In the previous exercise, we simulated 1,000 datasets and ran a Chi-Square test for each one, recording whether the results were ‘significant’ or ‘not significant’. This allowed us to estimate the proportion of simulated datasets that led to a ‘significant’ result.
In general, we hope that the test reflects reality. We therefore want the result to be ‘significant’ if there really is a significant difference in the probability of an open for the two email subjects (lift > 0). In that case, the proportion of significant results is the true positive rate, also called the power of the test. Most sample size calculators aim for a power of 80%.

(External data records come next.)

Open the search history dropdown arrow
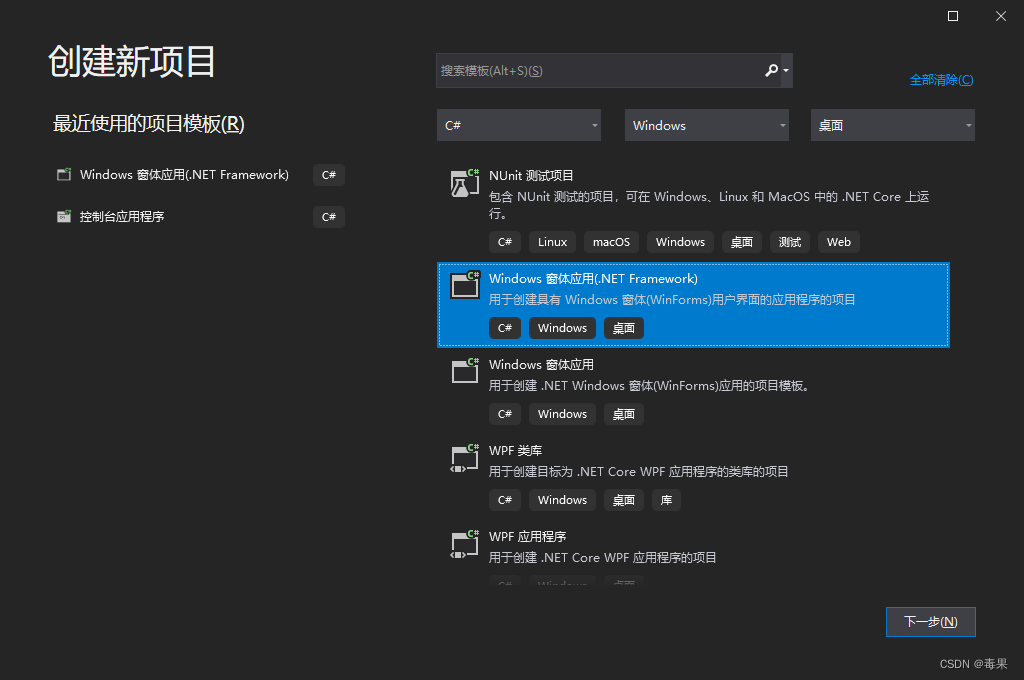[x=788, y=70]
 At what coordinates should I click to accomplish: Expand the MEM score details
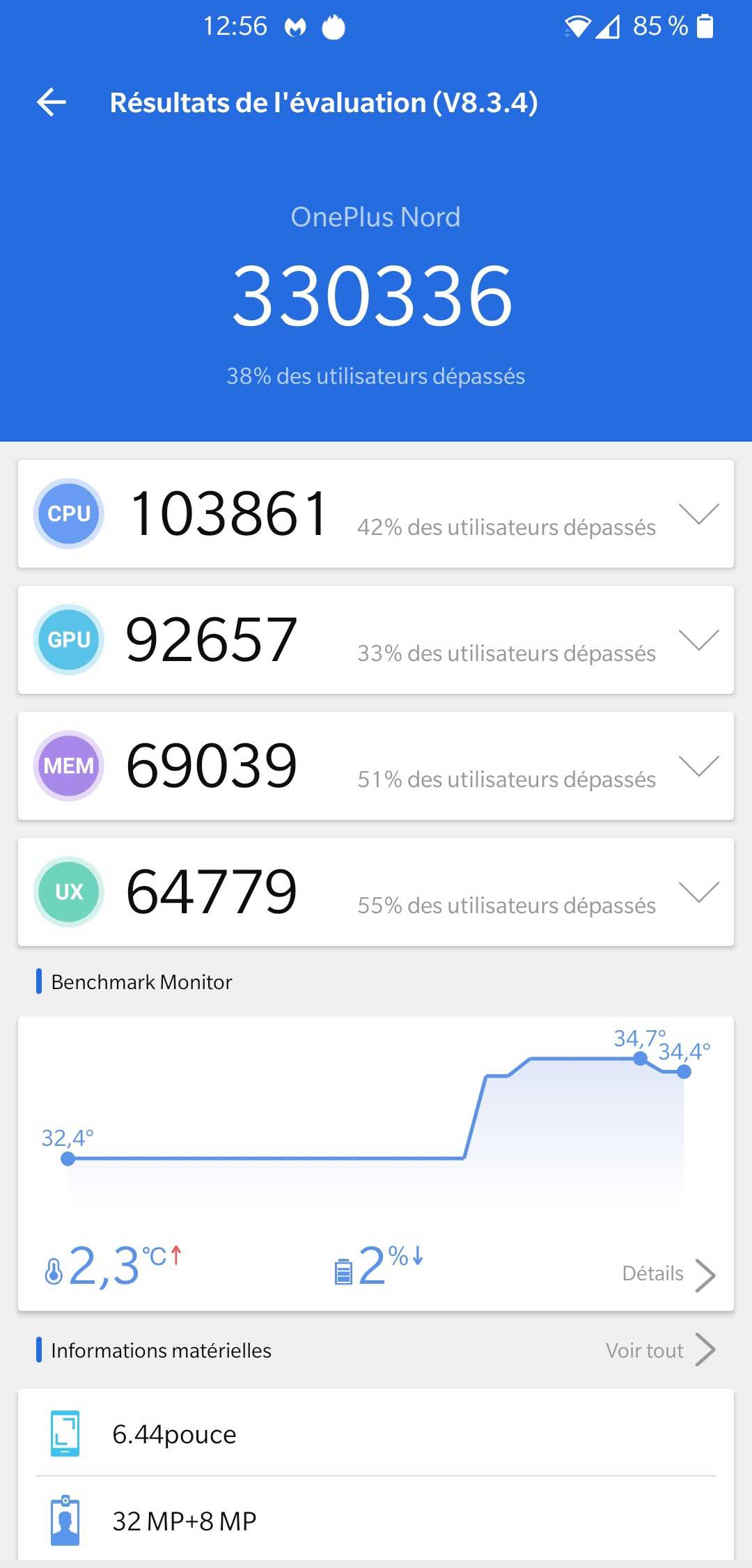(698, 766)
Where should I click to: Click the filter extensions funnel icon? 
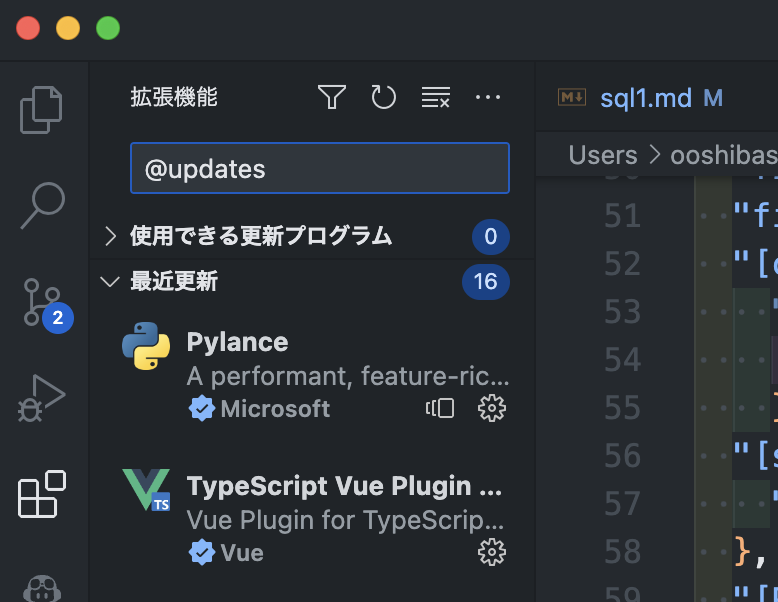coord(332,97)
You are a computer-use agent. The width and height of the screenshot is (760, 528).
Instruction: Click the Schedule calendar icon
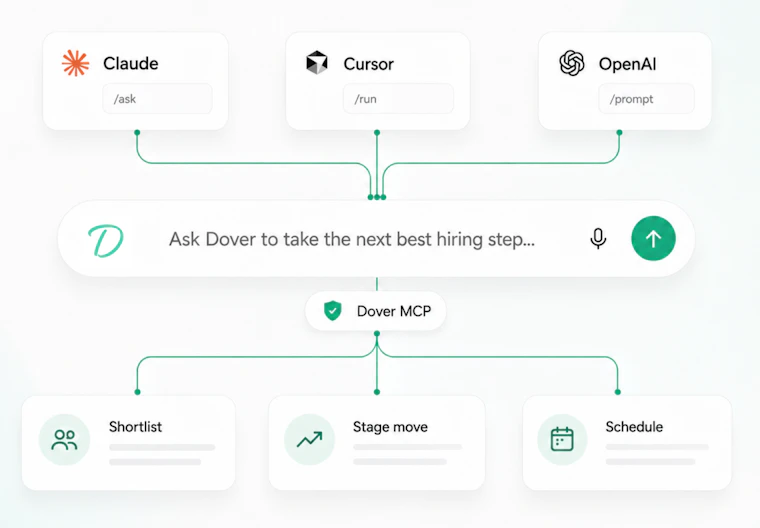pos(562,439)
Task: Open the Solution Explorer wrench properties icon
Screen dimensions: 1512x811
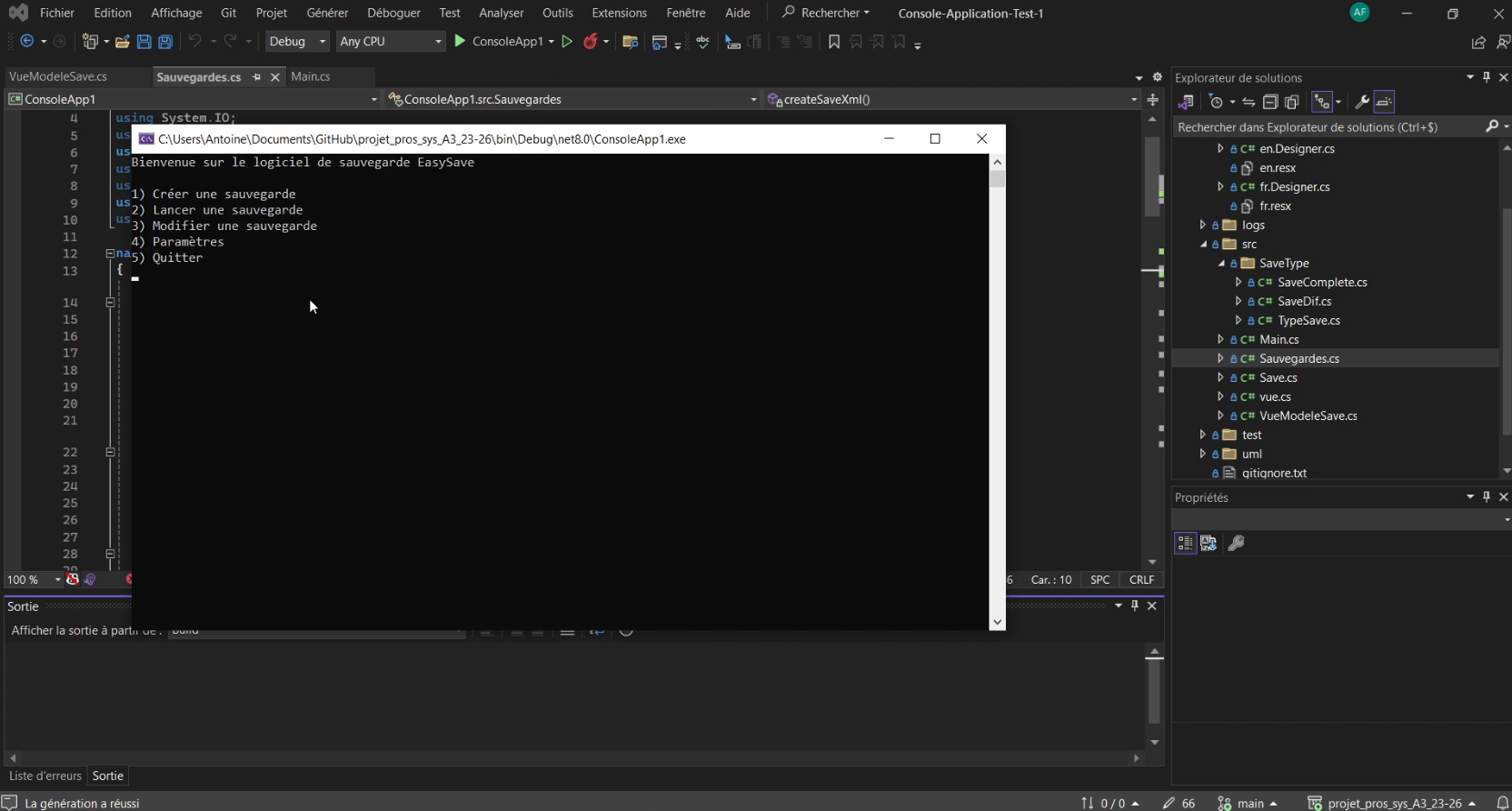Action: [x=1361, y=102]
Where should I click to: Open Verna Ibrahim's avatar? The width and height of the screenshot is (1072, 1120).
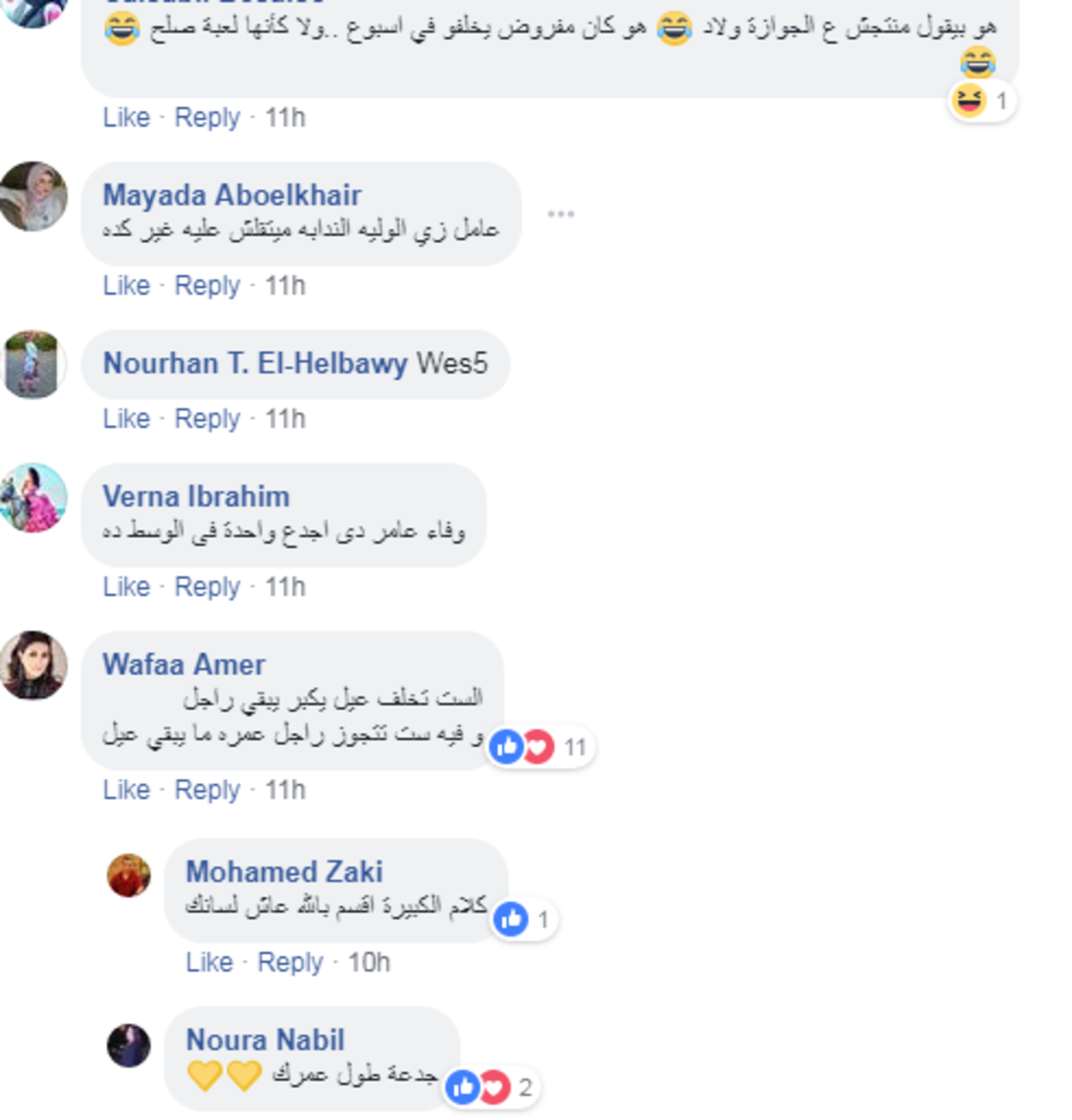[33, 497]
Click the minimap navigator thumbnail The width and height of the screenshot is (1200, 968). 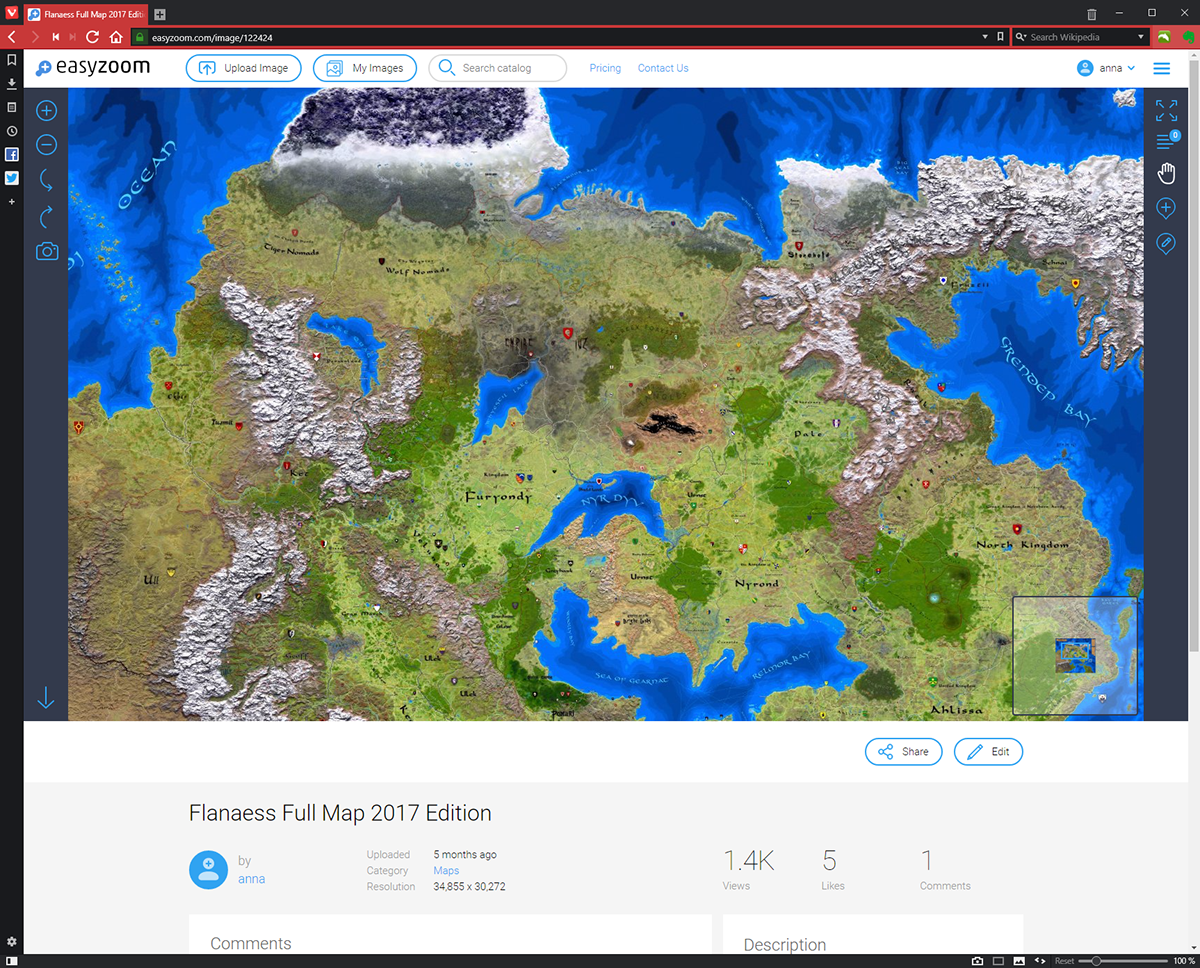(x=1075, y=655)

On the other hand, if there’s no difference in the probability of an email being opened for the two email subjects (lift = 0), a ‘significant’ result would be a false-positive (also called a type I error). This would lead us to invest time and resources into adding first names into email subjects when there’s no real pay-off in the long run.
The simulation code from the previous exercises is loaded for you in script.py. We’ve included the code to print out the proportion of tests where a significant result was recorded. Currently, the simulation is set up so that there is a difference in the probability of a subscription for the two buttons.
Press “Run” a few times and inspect the proportion of significant tests (printed to the output terminal) each time. If we ran a test with the provided sample size (100), baseline conversion rate (50%) and lift (30%), approximately what percent of the time would we correctly observe a significant result? Note that this is the “power” of the test.
Now, change the value of
lift so that the proportion of significant tests is equal to the false positive rate and press “Run” once more.
Note that the proportion of significant tests should be approximately equal to the significance threshold if you’ve done this correctly.